Article Text
Abstract
Objectives Tetrafluoroethylene (TFE), a compound used for the production of fluorinated polymers including polytetrafluoroethylene (PTFE), increases liver and kidney cancer and leukaemia incidence in rats and mice. This is the first time the cancer risk in humans is comprehensively explored in a cohort mortality study.
Methods The study included all current PTFE production sites in Europe (Germany, Italy, The Netherlands and UK) and USA (New Jersey and West Virginia). The study cohort included workers ever employed in the period 1950–2002. A job-exposure matrix (1950–2002) was developed for TFE and ammonium perfluoro-octanoate (APFO), a chemical used in the polymerisation process. For each worker we calculated cumulative exposure to TFE and APFO. The mortality ascertainment covered the period 1950–2008. Standardised mortality ratios (SMR) and 95% confidence intervals (CI) were calculated using national mortality rates as reference.
■ ■ ■ ■
### Things to do
1: Rewrite the TFE cancer risk abstract, starting at "Article Text" and ending at "cohort mortality study.", with "rats and mice" swapped for "rodents".
2: Continue the abstract on TFE cancer risk from the point where it stops.
The lines after this abstract have nothing to do with it.

### Excerpted data
■ ■ ■ ■
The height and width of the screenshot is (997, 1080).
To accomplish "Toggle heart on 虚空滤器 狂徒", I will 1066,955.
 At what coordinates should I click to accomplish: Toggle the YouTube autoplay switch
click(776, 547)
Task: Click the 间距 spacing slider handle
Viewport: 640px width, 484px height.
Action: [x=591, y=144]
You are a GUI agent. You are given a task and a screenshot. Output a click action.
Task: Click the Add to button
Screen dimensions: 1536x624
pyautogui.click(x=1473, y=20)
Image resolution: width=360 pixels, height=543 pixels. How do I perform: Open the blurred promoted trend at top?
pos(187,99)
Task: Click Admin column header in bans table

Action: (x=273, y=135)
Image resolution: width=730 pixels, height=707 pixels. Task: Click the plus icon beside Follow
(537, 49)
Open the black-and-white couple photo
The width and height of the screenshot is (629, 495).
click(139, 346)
■ ■ ■ ■
### Task-by-task results
1:
Article Text
Abstract
Objectives Tetrafluoroethylene (TFE), a compound used for the production of fluorinated polymers including polytetrafluoroethylene (PTFE), increases liver and kidney cancer and leukaemia incidence in rodents. This is the first time the cancer risk in humans is comprehensively explored in a cohort mortality study.

2:
Results Among 4,773 workers ever exposed to TFE, we found lower SMRs from most causes of death and increased SMRs for cancer of the liver (SMR 1.27; 95% CI: 0.55, 2.51; 8 deaths) and kidney (SMR 1.44; 95% CI: 0.69, 2.65; 10 deaths), and for leukaemia (SMR 1.48; 95% CI: 0.77, 2.59; 12 deaths). A non-significant upward trend (P = 0.24) by cumulative exposure to TFE was observed for liver cancer. TFE and APFO exposures were highly correlated, therefore their separate effects could not be disentangled.
Conclusions The pattern of findings in this large study substantially narrows the range of uncertainty on the possible cancer risk entailed by working in TFE synthesis and polymerisation, and justifies continuing efforts to minimise exposure, which has already dropped considerably over the years. However, the findings could neither conclusively confirm nor refute the hypothesis that TFE poses a carcinogenic risk to human beings. If a cancer hazard exists, then the risk is small, even in workers with relatively high exposure.